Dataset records
::::
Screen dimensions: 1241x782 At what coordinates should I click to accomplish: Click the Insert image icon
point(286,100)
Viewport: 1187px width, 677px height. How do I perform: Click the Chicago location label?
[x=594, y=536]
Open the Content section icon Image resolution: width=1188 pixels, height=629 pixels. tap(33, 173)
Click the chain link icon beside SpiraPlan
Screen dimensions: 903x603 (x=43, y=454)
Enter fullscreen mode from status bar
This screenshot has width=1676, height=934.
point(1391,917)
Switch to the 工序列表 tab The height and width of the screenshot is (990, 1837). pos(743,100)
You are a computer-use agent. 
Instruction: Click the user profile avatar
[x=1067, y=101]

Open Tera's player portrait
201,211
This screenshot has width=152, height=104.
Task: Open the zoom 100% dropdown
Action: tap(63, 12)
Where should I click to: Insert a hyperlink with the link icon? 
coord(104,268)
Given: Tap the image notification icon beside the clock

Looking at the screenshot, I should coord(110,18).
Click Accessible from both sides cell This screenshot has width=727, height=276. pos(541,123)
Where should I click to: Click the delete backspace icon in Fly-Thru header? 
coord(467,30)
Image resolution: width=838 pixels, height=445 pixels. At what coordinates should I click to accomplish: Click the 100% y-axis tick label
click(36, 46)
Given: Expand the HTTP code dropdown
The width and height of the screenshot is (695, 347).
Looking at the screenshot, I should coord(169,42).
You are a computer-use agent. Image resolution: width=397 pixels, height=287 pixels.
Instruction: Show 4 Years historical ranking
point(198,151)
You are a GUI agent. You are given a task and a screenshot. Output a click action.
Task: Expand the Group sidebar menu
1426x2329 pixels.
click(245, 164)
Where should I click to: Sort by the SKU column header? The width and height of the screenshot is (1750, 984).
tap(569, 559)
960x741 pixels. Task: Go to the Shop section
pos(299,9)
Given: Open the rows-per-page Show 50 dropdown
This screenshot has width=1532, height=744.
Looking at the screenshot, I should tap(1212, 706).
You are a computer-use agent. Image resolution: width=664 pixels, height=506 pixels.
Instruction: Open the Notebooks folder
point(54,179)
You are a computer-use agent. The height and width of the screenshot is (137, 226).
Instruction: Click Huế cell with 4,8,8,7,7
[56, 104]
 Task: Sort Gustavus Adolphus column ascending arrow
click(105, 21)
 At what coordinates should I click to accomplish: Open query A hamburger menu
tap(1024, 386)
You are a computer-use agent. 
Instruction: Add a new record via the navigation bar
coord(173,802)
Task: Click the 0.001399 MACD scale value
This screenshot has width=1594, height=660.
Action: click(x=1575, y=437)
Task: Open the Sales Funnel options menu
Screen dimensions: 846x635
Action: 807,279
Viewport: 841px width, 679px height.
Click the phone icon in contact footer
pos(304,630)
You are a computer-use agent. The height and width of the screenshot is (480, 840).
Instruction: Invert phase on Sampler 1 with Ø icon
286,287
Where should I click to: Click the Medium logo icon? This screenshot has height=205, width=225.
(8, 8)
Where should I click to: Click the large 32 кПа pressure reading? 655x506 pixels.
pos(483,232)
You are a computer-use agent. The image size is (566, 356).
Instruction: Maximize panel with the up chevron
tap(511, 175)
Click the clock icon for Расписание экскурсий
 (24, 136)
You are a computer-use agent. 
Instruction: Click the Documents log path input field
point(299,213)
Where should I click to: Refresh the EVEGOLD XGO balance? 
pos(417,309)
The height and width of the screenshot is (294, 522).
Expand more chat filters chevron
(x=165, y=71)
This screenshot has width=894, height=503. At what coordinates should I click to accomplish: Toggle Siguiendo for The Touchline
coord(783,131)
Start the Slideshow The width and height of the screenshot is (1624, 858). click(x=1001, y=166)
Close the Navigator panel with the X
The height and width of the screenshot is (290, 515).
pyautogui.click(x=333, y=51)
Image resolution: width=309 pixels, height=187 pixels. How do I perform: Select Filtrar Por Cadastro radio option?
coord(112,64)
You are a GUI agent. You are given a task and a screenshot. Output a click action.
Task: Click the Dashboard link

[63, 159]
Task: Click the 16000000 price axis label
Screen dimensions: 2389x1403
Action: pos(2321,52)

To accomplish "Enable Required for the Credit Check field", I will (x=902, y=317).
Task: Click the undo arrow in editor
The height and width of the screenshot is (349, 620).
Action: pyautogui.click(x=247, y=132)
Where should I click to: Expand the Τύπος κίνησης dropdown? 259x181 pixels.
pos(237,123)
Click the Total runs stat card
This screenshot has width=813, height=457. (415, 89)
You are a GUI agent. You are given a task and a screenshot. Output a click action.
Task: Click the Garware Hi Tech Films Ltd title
::::
**STATED PROBLEM:**
Please swap "icon" for "button" throughout the material above, keeping every other part of it the same.

**RESULT:**
Screen dimensions: 1241x782 At what coordinates should I click to accomplish: Click the Insert image button
point(286,100)
Viewport: 1187px width, 677px height. How do I perform: Click the Chicago location label?
[x=594, y=536]
Open the Content section button Image resolution: width=1188 pixels, height=629 pixels. tap(33, 173)
Click the chain link button beside SpiraPlan
Screen dimensions: 903x603 (x=43, y=454)
Enter fullscreen mode from status bar
This screenshot has width=1676, height=934.
point(1391,917)
Switch to the 工序列表 tab The height and width of the screenshot is (990, 1837). pos(743,100)
You are a computer-use agent. 
Instruction: Click the user profile avatar
[x=1067, y=101]

Open Tera's player portrait
201,211
This screenshot has width=152, height=104.
Task: Open the zoom 100% dropdown
Action: tap(63, 12)
Where should I click to: Insert a hyperlink with the link button? 
coord(104,268)
Given: Tap the image notification button beside the clock

Looking at the screenshot, I should coord(110,18).
Click Accessible from both sides cell This screenshot has width=727, height=276. pos(541,123)
Where should I click to: Click the delete backspace button in Fly-Thru header? 
coord(467,30)
Image resolution: width=838 pixels, height=445 pixels. At what coordinates should I click to accomplish: Click the 100% y-axis tick label
click(36, 46)
Given: Expand the HTTP code dropdown
The width and height of the screenshot is (695, 347).
Looking at the screenshot, I should coord(169,42).
You are a computer-use agent. Image resolution: width=397 pixels, height=287 pixels.
Instruction: Show 4 Years historical ranking
point(198,151)
You are a GUI agent. You are given a task and a screenshot. Output a click action.
Task: Expand the Group sidebar menu
1426x2329 pixels.
click(245, 164)
Where should I click to: Sort by the SKU column header? The width and height of the screenshot is (1750, 984).
tap(569, 559)
960x741 pixels. Task: Go to the Shop section
pos(299,9)
Given: Open the rows-per-page Show 50 dropdown
This screenshot has width=1532, height=744.
Looking at the screenshot, I should tap(1212, 706).
You are a computer-use agent. Image resolution: width=664 pixels, height=506 pixels.
Instruction: Open the Notebooks folder
point(54,179)
You are a computer-use agent. The height and width of the screenshot is (137, 226).
Instruction: Click Huế cell with 4,8,8,7,7
[56, 104]
 Task: Sort Gustavus Adolphus column ascending arrow
click(105, 21)
 At what coordinates should I click to accomplish: Open query A hamburger menu
tap(1024, 386)
You are a computer-use agent. 
Instruction: Add a new record via the navigation bar
coord(173,802)
Task: Click the 0.001399 MACD scale value
This screenshot has width=1594, height=660.
Action: click(x=1575, y=437)
Task: Open the Sales Funnel options menu
Screen dimensions: 846x635
Action: 807,279
Viewport: 841px width, 679px height.
Click the phone button in contact footer
pos(304,630)
You are a computer-use agent. The height and width of the screenshot is (480, 840).
Instruction: Invert phase on Sampler 1 with Ø button
286,287
Where should I click to: Click the Medium logo button? This screenshot has height=205, width=225.
(8, 8)
Where should I click to: Click the large 32 кПа pressure reading? 655x506 pixels.
pos(483,232)
You are a computer-use agent. The image size is (566, 356).
Instruction: Maximize panel with the up chevron
tap(511, 175)
Click the clock button for Расписание экскурсий
 (24, 136)
You are a computer-use agent. 
Instruction: Click the Documents log path input field
point(299,213)
Where should I click to: Refresh the EVEGOLD XGO balance? 
pos(417,309)
The height and width of the screenshot is (294, 522).
Expand more chat filters chevron
(x=165, y=71)
This screenshot has width=894, height=503. At what coordinates should I click to accomplish: Toggle Siguiendo for The Touchline
coord(783,131)
Start the Slideshow The width and height of the screenshot is (1624, 858). click(x=1001, y=166)
Close the Navigator panel with the X
The height and width of the screenshot is (290, 515).
pyautogui.click(x=333, y=51)
Image resolution: width=309 pixels, height=187 pixels. How do I perform: Select Filtrar Por Cadastro radio option?
coord(112,64)
You are a GUI agent. You are given a task and a screenshot. Output a click action.
Task: Click the Dashboard link

[63, 159]
Task: Click the 16000000 price axis label
Screen dimensions: 2389x1403
Action: pos(2321,52)

To accomplish "Enable Required for the Credit Check field", I will (x=902, y=317).
Task: Click the undo arrow in editor
The height and width of the screenshot is (349, 620).
Action: pyautogui.click(x=247, y=132)
Where should I click to: Expand the Τύπος κίνησης dropdown? 259x181 pixels.
pos(237,123)
Click the Total runs stat card
This screenshot has width=813, height=457. (415, 89)
You are a GUI agent. You are given a task and a screenshot. Output a click action.
Task: Click the Garware Hi Tech Films Ltd title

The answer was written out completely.